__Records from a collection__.
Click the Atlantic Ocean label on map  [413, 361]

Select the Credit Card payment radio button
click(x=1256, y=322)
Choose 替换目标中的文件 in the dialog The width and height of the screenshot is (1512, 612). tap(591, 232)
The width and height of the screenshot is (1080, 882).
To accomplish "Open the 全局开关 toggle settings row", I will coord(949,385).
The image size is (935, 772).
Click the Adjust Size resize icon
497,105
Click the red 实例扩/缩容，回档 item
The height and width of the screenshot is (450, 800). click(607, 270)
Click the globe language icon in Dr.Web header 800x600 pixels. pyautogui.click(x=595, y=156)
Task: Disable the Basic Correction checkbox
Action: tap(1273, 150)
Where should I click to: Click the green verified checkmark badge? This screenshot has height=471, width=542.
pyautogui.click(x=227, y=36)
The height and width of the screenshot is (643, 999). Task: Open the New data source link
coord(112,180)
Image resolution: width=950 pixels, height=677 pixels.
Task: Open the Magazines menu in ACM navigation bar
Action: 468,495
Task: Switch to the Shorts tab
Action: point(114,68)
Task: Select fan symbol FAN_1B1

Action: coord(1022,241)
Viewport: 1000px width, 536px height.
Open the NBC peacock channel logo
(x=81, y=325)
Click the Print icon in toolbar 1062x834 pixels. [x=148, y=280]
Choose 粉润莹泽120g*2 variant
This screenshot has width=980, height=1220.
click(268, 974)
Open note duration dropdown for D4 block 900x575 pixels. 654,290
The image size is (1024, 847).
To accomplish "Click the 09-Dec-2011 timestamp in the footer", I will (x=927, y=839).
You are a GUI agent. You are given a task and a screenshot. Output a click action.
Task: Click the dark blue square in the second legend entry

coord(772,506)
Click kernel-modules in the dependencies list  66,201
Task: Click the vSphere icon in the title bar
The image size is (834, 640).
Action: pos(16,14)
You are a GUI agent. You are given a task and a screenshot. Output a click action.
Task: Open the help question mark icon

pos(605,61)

__Exercise__. Transcribe only what runs from the line with "Viewport: 1000px width, 536px height." to the last line above, keeping every line exactly as written.

__Exercise output__.
Viewport: 1000px width, 536px height.
Open the NBC peacock channel logo
(x=81, y=325)
Click the Print icon in toolbar 1062x834 pixels. [x=148, y=280]
Choose 粉润莹泽120g*2 variant
This screenshot has width=980, height=1220.
click(268, 974)
Open note duration dropdown for D4 block 900x575 pixels. 654,290
The image size is (1024, 847).
To accomplish "Click the 09-Dec-2011 timestamp in the footer", I will (x=927, y=839).
You are a GUI agent. You are given a task and a screenshot. Output a click action.
Task: Click the dark blue square in the second legend entry

coord(772,506)
Click kernel-modules in the dependencies list  66,201
Task: Click the vSphere icon in the title bar
The image size is (834, 640).
Action: pos(16,14)
You are a GUI agent. You are given a task and a screenshot. Output a click action.
Task: Open the help question mark icon

pos(605,61)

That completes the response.